Menu ▼

Thoughts on voice interfaces

Talking to inanimate objects usually meant people need professional help. Sometimes we say nasty things to a leaking washing machine or a TV showing a football match, but we never talk to a fridge or a hairdryer. Things are slowly changing with phones and computers, but we’re still using it to talk to other people, not devices. What happens when there isn’t a person on the other side? And why aren’t we doing it more?

Slow adoption

Despite speech recognition being available in consumer electronics for a long time, it hasn’t been used much in everyday situations. I think there are a couple of reasons:

  1. Technology wasn’t good enough
    I don’t remember one piece of everyday technology that was doing it right. For example, I was trying it out on Windows Mobile a while back. There were pre-set voice commands, but they were very limited and if my pronunciation wasn’t perfect or if I said a non-English name, I hit a wall. To be fair, it’s a very tough problem to solve on a computer even if humans understand each other without problems. But we’re seeing some good progress recently. Ubiquity of Internet access on many devices and powerful software running in the cloud really makes a difference in the last year or two.

  2. Foreign languages
    If people don’t speak English or some other major language, they are out of luck. Support for non-dominant languages is still not very functional.

  3. Social norms
    Many notes, commands and searches are awkward when said out loud in public transit or while waiting in a queue, even if they could be perfectly normal in proper context. And there are some places, like classrooms, where talking is frowned upon.

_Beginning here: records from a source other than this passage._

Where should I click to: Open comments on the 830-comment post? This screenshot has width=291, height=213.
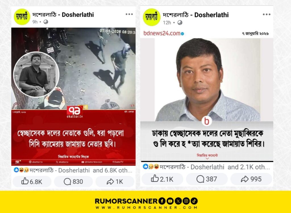73,182
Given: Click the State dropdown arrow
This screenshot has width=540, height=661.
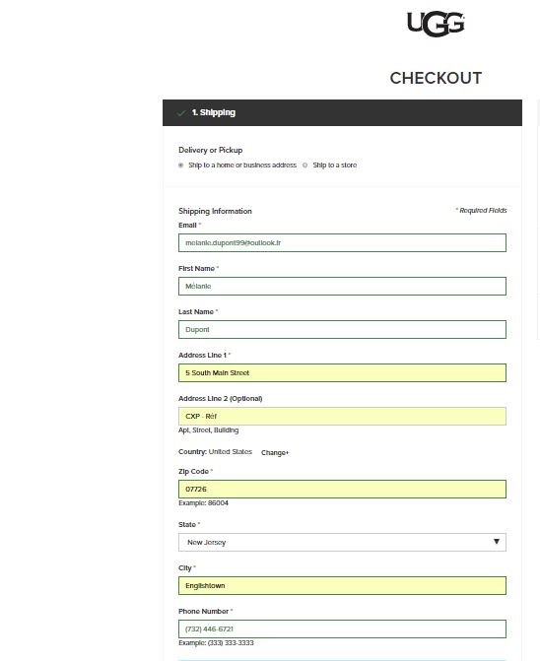Looking at the screenshot, I should 497,542.
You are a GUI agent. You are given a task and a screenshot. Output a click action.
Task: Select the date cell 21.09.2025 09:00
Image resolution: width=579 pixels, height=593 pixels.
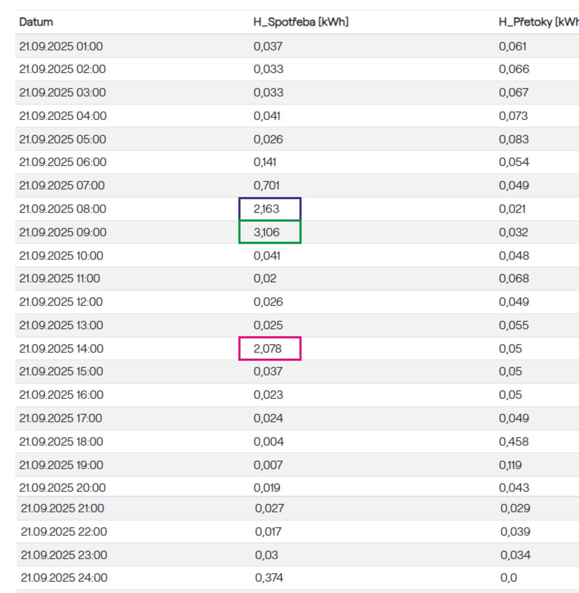click(x=63, y=232)
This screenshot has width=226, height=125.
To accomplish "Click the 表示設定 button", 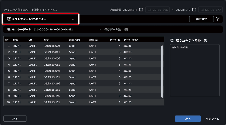I will click(x=201, y=19).
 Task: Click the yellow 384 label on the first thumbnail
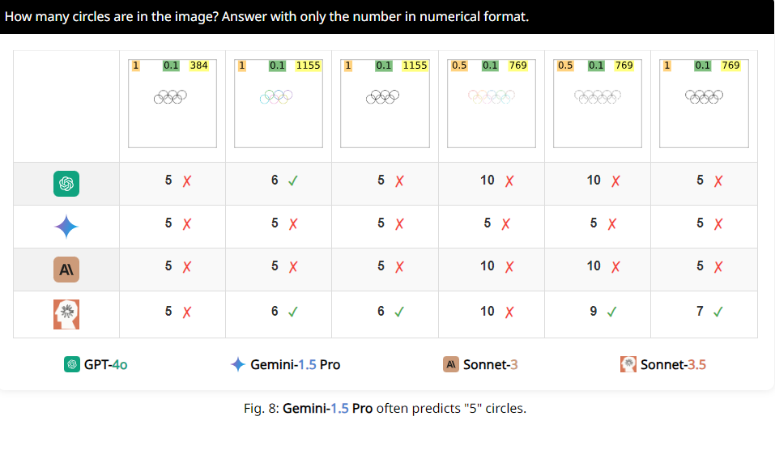198,66

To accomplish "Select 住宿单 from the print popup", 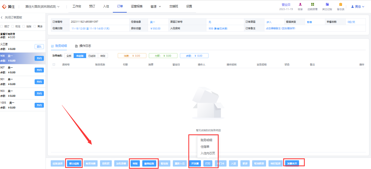I will [x=205, y=147].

  4. “Isn’t that from a sci-fi movie?”
    Believe it or not, there are people who don’t know speech recognition is functional and available on their smartphones today. It hasn’t been until only recently and nobody told them something changed. If people don’t know something is possible, they won’t try it.


I think there are many areas where voice will be the optimal input method and that will push adoption and quality.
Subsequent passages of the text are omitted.